▶ **SET OF TASKS**
1 > Which figures does the patent excerpt describe? List every figure label it gives.
2 > Reproduce the patent excerpt from "Effect of the" down to "the digest generation.".
3 > In the patent excerpt, what does FIG. 2 illustrate?

▶ **EXTRACTED TEXT**
-- -- --

Effect of the Invention

An example advantage according to the present invention is to suitably specify a portion noted in the calculation of the degree of importance used in the digest generation.





BRIEF DESCRIPTION OF THE DRAWINGS


FIG. 1 illustrates a configuration of an attention part visualization system in a first example embodiment.



FIG. 2 illustrates a hardware configuration of an information processing device.



FIG. 3 is an example of a functional block of the information processing device.



FIG. 4A illustrates an attention part in the case where sample data inputted to an importance degree inference engine is configured by a single image per time.



FIG. 4B is a first example of the attention part in the case where sample data inputted to an importance degree inference engine is configured by plural images per time.



FIG. 4C is a second example of the attention part in the case where sample data inputted to an importance degree inference engine is configured by plural images per time.



FIG. 5 is a schematic configuration diagram of a system for generating importance degree inference engine information.

-- -- --

▶ **GIVEN DATA**
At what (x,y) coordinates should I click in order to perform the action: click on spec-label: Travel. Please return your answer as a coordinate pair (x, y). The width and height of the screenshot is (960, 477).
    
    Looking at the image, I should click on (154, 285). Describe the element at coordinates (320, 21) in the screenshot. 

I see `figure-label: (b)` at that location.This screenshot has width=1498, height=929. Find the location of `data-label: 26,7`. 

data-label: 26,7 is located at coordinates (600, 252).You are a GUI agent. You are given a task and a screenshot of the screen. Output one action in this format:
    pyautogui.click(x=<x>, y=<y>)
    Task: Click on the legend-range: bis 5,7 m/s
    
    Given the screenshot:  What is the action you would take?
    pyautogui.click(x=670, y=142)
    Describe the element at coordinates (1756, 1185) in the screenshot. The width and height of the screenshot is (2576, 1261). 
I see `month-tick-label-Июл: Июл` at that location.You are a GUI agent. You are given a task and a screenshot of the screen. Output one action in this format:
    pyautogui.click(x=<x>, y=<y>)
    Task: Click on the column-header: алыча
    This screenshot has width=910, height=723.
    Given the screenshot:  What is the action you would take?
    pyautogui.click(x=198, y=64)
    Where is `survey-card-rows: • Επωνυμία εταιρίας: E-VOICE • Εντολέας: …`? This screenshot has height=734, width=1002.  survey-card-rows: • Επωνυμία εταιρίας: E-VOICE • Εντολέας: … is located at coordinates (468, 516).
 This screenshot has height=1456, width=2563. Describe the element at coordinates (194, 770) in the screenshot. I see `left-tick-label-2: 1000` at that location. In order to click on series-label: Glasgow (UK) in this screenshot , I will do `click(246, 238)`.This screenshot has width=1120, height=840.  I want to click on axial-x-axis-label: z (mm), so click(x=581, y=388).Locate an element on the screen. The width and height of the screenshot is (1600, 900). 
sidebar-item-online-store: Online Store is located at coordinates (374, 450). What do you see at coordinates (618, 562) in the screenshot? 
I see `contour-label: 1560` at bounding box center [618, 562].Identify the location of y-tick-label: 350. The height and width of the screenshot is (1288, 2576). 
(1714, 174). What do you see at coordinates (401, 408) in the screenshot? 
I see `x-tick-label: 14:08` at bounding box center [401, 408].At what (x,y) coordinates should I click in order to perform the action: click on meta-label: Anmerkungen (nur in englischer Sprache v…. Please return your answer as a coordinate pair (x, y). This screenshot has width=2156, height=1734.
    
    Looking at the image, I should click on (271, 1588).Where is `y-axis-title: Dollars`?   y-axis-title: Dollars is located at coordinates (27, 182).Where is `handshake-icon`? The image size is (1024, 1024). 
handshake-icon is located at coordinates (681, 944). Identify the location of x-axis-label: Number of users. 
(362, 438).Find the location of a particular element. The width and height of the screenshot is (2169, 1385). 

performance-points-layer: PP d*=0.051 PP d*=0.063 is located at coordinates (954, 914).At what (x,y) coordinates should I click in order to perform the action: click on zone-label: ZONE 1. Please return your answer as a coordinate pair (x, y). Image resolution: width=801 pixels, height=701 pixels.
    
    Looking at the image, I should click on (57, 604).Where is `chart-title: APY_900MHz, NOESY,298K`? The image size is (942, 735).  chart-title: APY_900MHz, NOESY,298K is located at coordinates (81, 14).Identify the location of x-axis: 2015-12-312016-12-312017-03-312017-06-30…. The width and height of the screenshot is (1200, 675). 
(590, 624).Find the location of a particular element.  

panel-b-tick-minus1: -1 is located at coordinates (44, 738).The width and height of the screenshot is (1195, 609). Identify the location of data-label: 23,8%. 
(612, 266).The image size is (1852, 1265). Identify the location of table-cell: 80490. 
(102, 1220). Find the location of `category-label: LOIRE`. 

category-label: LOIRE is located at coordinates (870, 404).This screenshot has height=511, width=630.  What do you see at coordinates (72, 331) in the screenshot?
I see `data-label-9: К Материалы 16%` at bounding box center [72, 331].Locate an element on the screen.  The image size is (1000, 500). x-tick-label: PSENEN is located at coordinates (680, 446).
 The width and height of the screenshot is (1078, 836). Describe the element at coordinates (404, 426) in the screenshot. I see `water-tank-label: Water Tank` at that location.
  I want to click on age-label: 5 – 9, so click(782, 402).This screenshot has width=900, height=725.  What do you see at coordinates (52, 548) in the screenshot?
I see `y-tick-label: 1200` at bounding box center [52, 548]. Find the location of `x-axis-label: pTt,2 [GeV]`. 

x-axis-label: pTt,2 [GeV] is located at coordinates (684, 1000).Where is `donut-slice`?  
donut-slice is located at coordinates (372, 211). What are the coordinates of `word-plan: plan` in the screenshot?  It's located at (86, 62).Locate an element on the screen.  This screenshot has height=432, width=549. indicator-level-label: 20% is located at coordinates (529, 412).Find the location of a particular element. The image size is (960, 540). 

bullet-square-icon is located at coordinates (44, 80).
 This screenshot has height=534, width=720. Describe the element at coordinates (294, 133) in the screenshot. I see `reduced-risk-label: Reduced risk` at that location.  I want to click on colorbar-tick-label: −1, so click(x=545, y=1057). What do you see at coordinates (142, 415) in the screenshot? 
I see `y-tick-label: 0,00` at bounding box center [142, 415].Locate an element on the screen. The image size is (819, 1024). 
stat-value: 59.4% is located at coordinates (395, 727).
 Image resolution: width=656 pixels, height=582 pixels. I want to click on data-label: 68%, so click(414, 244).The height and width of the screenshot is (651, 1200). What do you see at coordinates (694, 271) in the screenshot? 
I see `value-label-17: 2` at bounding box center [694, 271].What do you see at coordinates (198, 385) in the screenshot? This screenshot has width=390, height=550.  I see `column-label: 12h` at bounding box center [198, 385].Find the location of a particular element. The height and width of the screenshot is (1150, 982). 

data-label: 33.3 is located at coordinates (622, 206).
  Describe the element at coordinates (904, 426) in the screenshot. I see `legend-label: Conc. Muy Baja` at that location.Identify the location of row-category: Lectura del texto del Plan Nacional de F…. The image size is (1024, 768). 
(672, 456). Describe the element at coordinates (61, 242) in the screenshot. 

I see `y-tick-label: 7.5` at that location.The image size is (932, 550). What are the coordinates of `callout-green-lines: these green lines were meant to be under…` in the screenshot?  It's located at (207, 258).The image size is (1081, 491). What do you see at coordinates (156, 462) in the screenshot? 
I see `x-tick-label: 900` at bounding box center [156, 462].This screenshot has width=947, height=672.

-- -- --

▶ **RESPONSES TO THE EXERCISE**
1 > FIG. 1, FIG. 2, FIG. 3, FIG. 4A, FIG. 4B, FIG. 4C, FIG. 5

2 >
Effect of the Invention

An example advantage according to the present invention is to suitably specify a portion noted in the calculation of the degree of importance used in the digest generation.

3 > A hardware configuration of an information processing device.